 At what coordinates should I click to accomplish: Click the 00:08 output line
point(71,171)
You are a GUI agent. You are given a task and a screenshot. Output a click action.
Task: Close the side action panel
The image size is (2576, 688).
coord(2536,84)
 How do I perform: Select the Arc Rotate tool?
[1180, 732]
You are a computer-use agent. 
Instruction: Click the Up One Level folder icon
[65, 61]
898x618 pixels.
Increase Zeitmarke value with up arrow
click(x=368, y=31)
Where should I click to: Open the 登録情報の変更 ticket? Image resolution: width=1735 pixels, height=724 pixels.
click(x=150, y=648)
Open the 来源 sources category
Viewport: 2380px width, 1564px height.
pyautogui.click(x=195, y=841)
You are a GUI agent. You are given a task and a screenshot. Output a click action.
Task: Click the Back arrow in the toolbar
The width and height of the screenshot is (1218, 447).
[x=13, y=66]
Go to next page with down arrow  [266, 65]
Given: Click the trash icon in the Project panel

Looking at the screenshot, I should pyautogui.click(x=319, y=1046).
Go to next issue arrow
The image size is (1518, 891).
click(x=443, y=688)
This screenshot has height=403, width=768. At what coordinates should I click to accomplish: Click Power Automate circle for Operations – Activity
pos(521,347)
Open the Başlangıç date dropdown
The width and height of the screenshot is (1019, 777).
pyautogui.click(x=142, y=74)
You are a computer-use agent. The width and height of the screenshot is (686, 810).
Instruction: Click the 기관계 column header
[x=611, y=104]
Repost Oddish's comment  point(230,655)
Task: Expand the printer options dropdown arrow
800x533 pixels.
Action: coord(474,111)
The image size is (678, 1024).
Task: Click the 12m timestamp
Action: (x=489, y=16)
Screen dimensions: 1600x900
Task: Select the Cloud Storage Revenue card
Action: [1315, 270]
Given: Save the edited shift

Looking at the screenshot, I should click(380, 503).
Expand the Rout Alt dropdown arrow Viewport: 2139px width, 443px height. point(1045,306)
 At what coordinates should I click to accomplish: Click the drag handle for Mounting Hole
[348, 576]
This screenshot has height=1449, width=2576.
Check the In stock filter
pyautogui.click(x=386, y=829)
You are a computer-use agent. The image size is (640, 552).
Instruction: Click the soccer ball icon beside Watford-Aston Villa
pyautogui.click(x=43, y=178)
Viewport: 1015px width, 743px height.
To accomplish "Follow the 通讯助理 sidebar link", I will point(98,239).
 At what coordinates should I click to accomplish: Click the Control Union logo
..............................
[Task prompt] Can you print the rows word for word, covering the stretch from the start of the rows through the line containing "click(x=368, y=31)", with both ends included?

[Problem solution]
 At what coordinates should I click to accomplish: Click the 00:08 output line
point(71,171)
You are a GUI agent. You are given a task and a screenshot. Output a click action.
Task: Close the side action panel
The image size is (2576, 688).
coord(2536,84)
 How do I perform: Select the Arc Rotate tool?
[1180, 732]
You are a computer-use agent. 
Instruction: Click the Up One Level folder icon
[65, 61]
898x618 pixels.
Increase Zeitmarke value with up arrow
click(x=368, y=31)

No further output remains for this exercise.